Chicago Mayor Presents 2017 Budget That Boosts Police Spending

  • Spending plan includes $52.8 Million to hire, train new cops
  • City council still needs to approve Mayor Emanuel’s budget

Chicago Mayor Rahm Emanuel presented a 2017 budget that increases spending to hire and train more police to combat escalating violence in the nation’s third-largest city.

The plan seeks to spend about $53 million to hire and train additional cops as part of Emanuel’s two-year hiring boon for the police department, city documents show. The overall $9.8 billion budget, including federal and state funds, is up from about $9.3 billion this year partly due to increased pension contributions and debt issuance, said Molly Poppe, a finance department spokeswoman. Emanuel has pushed through higher property and utility levies to shore up the city’s retirement funds.

“Today I am presenting to you a budget unlike any other we have seen in recent memory in Chicago,” Emanuel said during his address at City Hall on Tuesday. “It is a budget free of an immediate pension crisis, free of the black cloud of insolvency threatening the retirements of city employees and the financial future of Chicago.”

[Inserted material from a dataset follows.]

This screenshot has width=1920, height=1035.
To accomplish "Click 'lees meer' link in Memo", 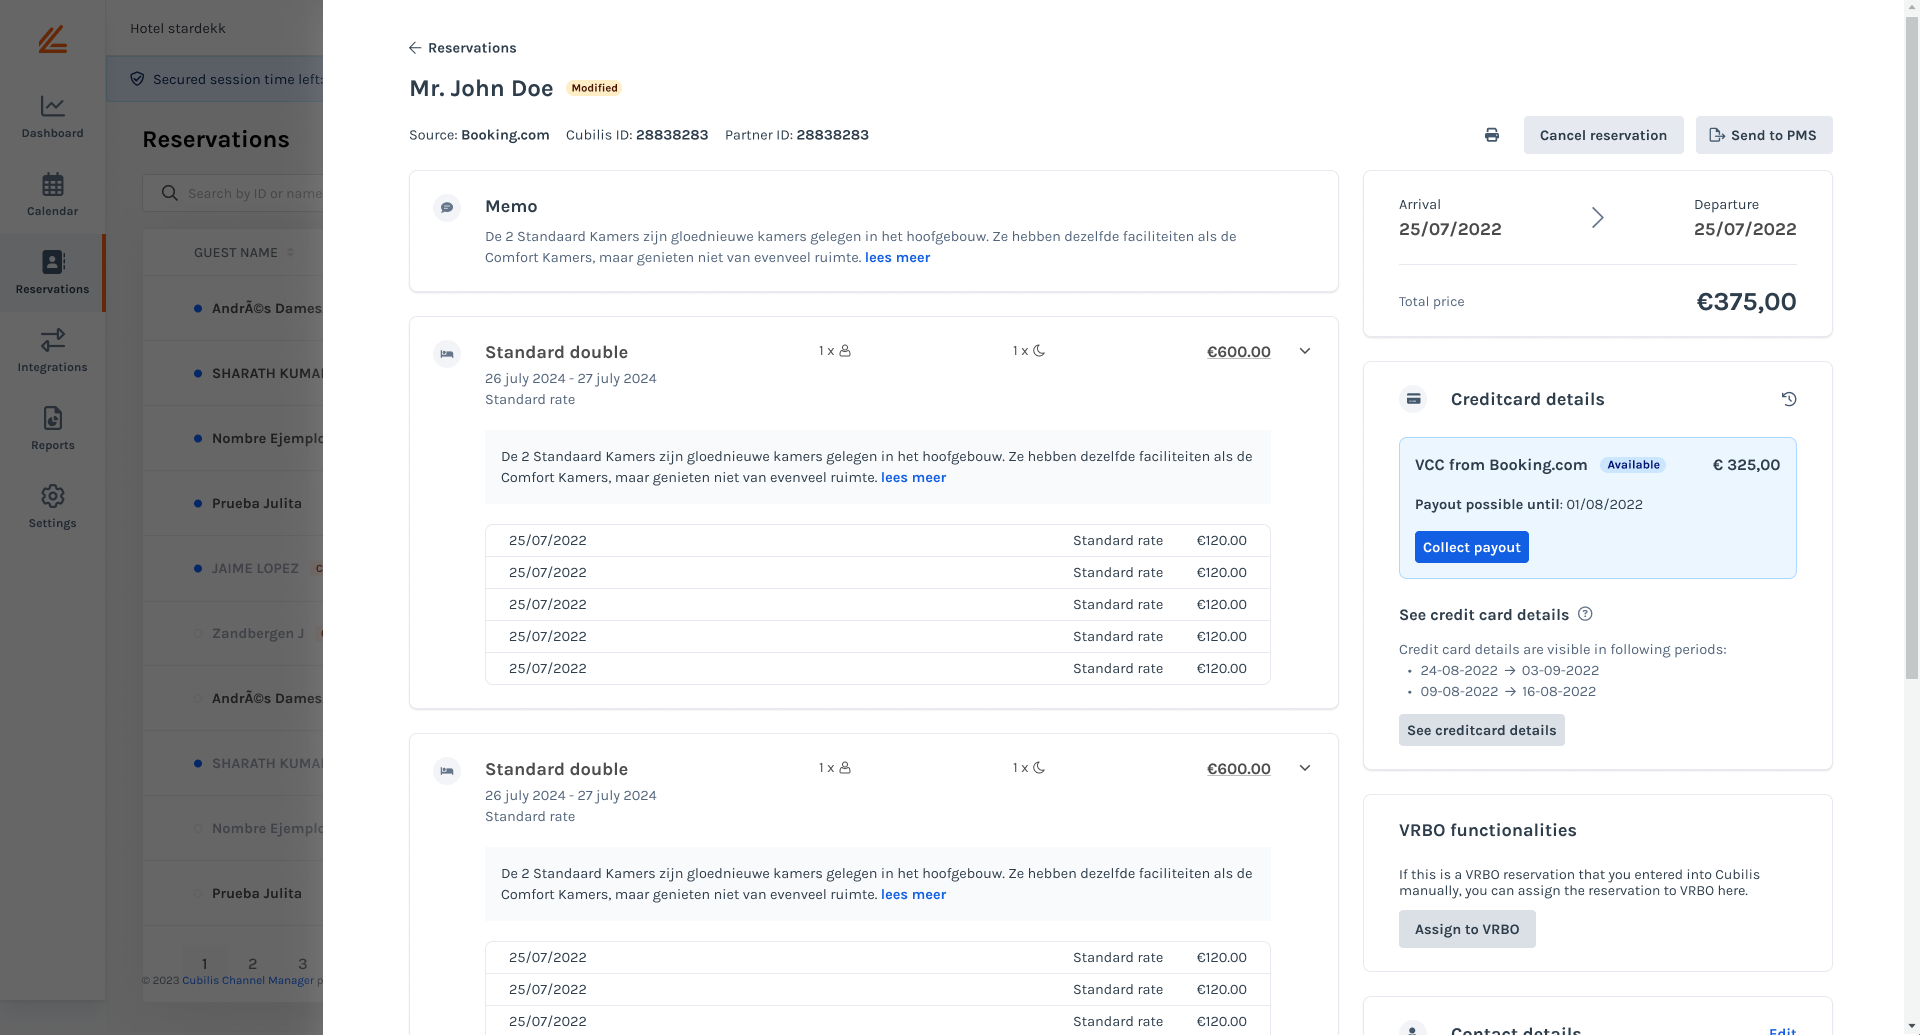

The proposed spending plan, which still needs approval of the city council, comes less than a week after S&P Global Ratings upgraded its outlook on Chicago from negative to stable, citing Emanuel’s steps to contribute more to the four retirement funds that face a $34 billion shortfall.

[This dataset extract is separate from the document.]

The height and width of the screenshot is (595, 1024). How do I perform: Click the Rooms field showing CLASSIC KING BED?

The city plans to plug the projected $137.6 million budget gap, the smallest since 2007, with measures such as energy savings and more revenue from sales taxes, lower healthcare costs and a levy on disposable bags, budget documents show.

Emanuel also touted a tentative agreement reached late Monday with the Chicago Teachers Union to avoid a strike in the cash-strapped, junk-rated district. The union’s members still need to vote to approve the new contract.